Shell announces commencement of a share buyback programme
Shell (SHEL) has announced a new $3.5 billion share buyback programme set to be completed before its Q2 2025 results announcement on July 31, 2025. The programme, spanning approximately three months, aims to reduce the company's issued share capital. Shell has established two irrevocable, non-discretionary contracts with a single broker: a London contract and a Netherlands contract, each with a maximum consideration of $1.75 billion. The programme allows for the purchase of up to 320 million ordinary shares across both markets, with all repurchased shares to be cancelled.
Shell (SHEL) ha annunciato un nuovo programma di riacquisto di azioni da 3,5 miliardi di dollari che sarà completato prima della pubblicazione dei risultati del secondo trimestre 2025, prevista per il 31 luglio 2025. Il programma, della durata di circa tre mesi, mira a ridurre il capitale sociale emesso dalla società. Shell ha stipulato due contratti irrevocabili e non discrezionali con un unico intermediario: uno a Londra e uno nei Paesi Bassi, ciascuno con un valore massimo di 1,75 miliardi di dollari. Il programma consente l'acquisto fino a 320 milioni di azioni ordinarie su entrambi i mercati, con l'annullamento di tutte le azioni riacquistate.
Shell (SHEL) ha anunciado un nuevo programa de recompra de acciones por 3.500 millones de dólares que se completará antes del anuncio de resultados del segundo trimestre de 2025, el 31 de julio de 2025. El programa, que durará aproximadamente tres meses, tiene como objetivo reducir el capital social emitido por la compañía. Shell ha establecido dos contratos irrevocables y no discrecionales con un solo corredor: uno en Londres y otro en los Países Bajos, cada uno con una consideración máxima de 1.750 millones de dólares. El programa permite la compra de hasta 320 millones de acciones ordinarias en ambos mercados, y todas las acciones recompradas serán canceladas.
쉘 (SHEL)은 2025년 7월 31일 2분기 실적 발표 전에 완료될 예정인 35억 달러 규모의 자사주 매입 프로그램을 발표했습니다. 약 3개월간 진행되는 이 프로그램은 회사의 발행 주식을 줄이는 것을 목표로 합니다. 쉘은 단일 중개인과 함께 런던 계약과 네덜란드 계약, 두 개의 취소 불가능하고 재량권이 없는 계약을 체결했으며, 각 계약의 최대 금액은 17억 5천만 달러입니다. 이 프로그램은 두 시장에서 최대 3억 2천만 보통주를 매입할 수 있으며, 매입된 모든 주식은 소각될 예정입니다.
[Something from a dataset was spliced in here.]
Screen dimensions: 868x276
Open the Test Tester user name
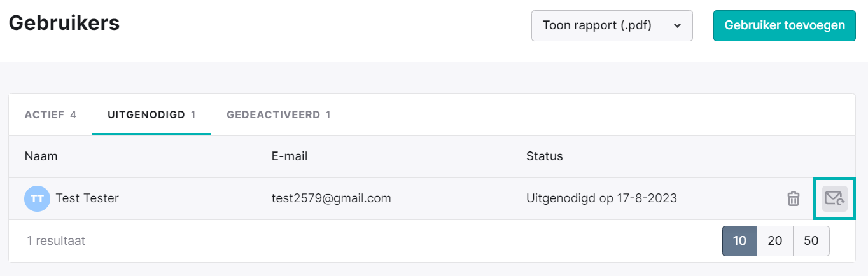click(87, 198)
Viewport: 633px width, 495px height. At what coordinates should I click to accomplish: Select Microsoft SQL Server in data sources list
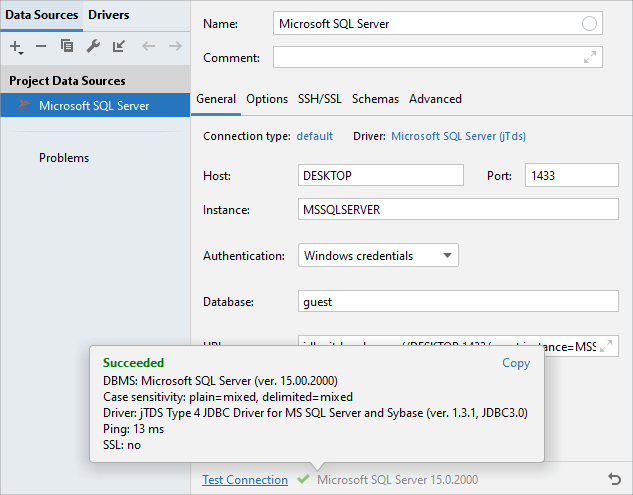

Shell (SHEL) a annoncé un nouveau programme de rachat d’actions de 3,5 milliards de dollars devant être achevé avant la publication des résultats du deuxième trimestre 2025, le 31 juillet 2025. Ce programme, d’une durée d’environ trois mois, vise à réduire le capital social émis par la société. Shell a conclu deux contrats irrévocables et non discrétionnaires avec un seul courtier : un contrat à Londres et un aux Pays-Bas, chacun avec une valeur maximale de 1,75 milliard de dollars. Le programme permet l’achat de jusqu’à 320 millions d’actions ordinaires sur les deux marchés, toutes les actions rachetées devant être annulées.
Shell (SHEL) hat ein neues Aktienrückkaufprogramm im Wert von 3,5 Milliarden US-Dollar angekündigt, das vor der Veröffentlichung der Ergebnisse für das zweite Quartal 2025 am 31. Juli 2025 abgeschlossen sein soll. Das etwa drei Monate dauernde Programm zielt darauf ab, das ausgegebene Aktienkapital des Unternehmens zu reduzieren. Shell hat zwei unwiderrufliche, nicht diskretionäre Verträge mit einem einzigen Broker abgeschlossen: einen Vertrag in London und einen in den Niederlanden, jeweils mit einem maximalen Volumen von 1,75 Milliarden US-Dollar. Das Programm erlaubt den Kauf von bis zu 320 Millionen Stammaktien an beiden Märkten, wobei alle zurückgekauften Aktien annulliert werden.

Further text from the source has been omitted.